E o avô sempre a trabalhar, quando arranjava trabalho, apesar da sua avançada idade. Ia e vinha a pé, como no passado. Com ele o Isidoro Duarte não se governava…
Um dia vieram dizer-me que o avô Jacinto estava internado no Hospital de S. José. Fui vê-lo. Que aconteceu? Uma tarde vinha do trabalho a pé, como de costume, e desmaiou. Uma ambulância levou-o para o hospital. Mas que idade tem o Avô? Tinha 85 anos!
Um enfermeiro veio pedir-lhe o termómetro, que tinha no sovaco e já se ia embora depois de olhar para a coluna de mercúrio. Chamei-lhe a atenção para o facto de o avô ter colocado a termómetro ao contrário, com o mercúrio para fora. Tornou a meter-lhe o termómetro. Jacinto ficou cheio de admiração por mim: "Tu também sabes disto de doutores?" Perguntei ao enfermeiro que doença é que ele tinha: "Leucemia".
Mais ou menos uma sena depois fui a Camarate acompanhá-lo à sua última morada. Em casa, naquela mesma varanda a que me ligavam tantas boas recordações, o José Moreno chorava como uma criança. Entrou um senhor que eu conhecia de vista: o senhor Raposo, dono de uma quinta em Camarate. Chegou-se ao José Moreno, deu-lhe um abraço, e disse-lhe apenas ma frase que me comoveu: "Eu também fui filho".
Há uns 20 anos, estando de passagem em Portugal, encontrei-me com um sobrinho de minha mulher. Disse-me que tinha que ir a Cabo Ruivo, e convidou-me a ir com ele. Fui com a condição de, na volta ele me levar a Camarate. Não reconheci o caminho, nem as ruas. Levei tempo a colocar-me no espaço.
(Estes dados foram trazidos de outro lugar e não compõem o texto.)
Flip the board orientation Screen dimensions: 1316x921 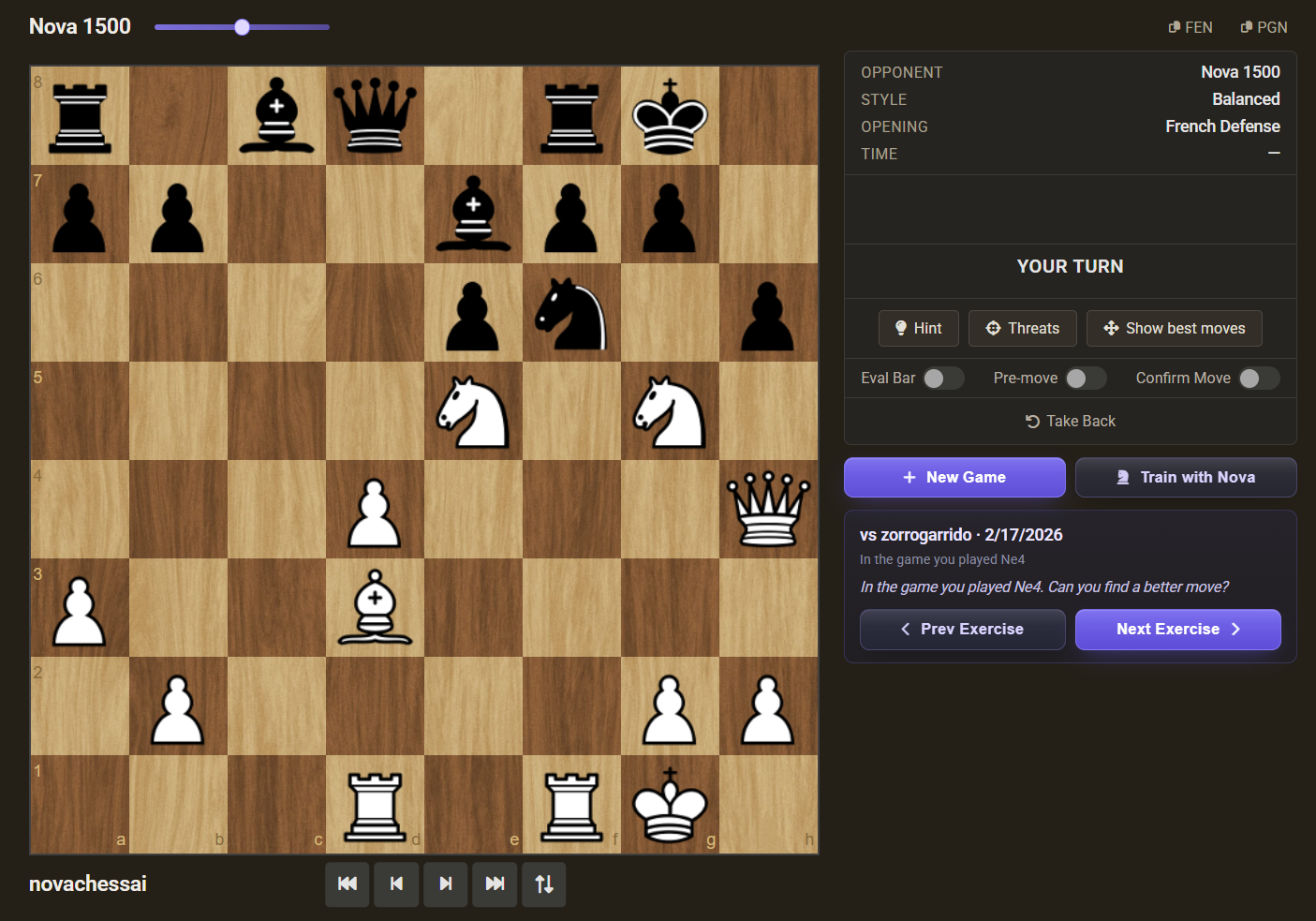(x=543, y=884)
A casa dos meus avós lá estava, mas a varanda estava agora fechada com janelas de madeira. Abri o trinco do corredor e bati à porta da entrada para a antiga varanda. Abriu-me uma senhora que me disse ser a viúva do José Moreno.
Gostava muito de rever, mesmo em fotografia, os meus avós adotivos e aquela abençoada família. Infelizmente, naquela altura não se pensava tanto em fotografias. Se alguém que me lê tiver acesso a algumas fotografias e me puder mandar cópias escaneadas ( inacio@steinhardts.com ) fará uma boa obra e eu ficarei muito grato.
Foram gente muito boa que encontrámos no nosso caminho. Gente de Camarate.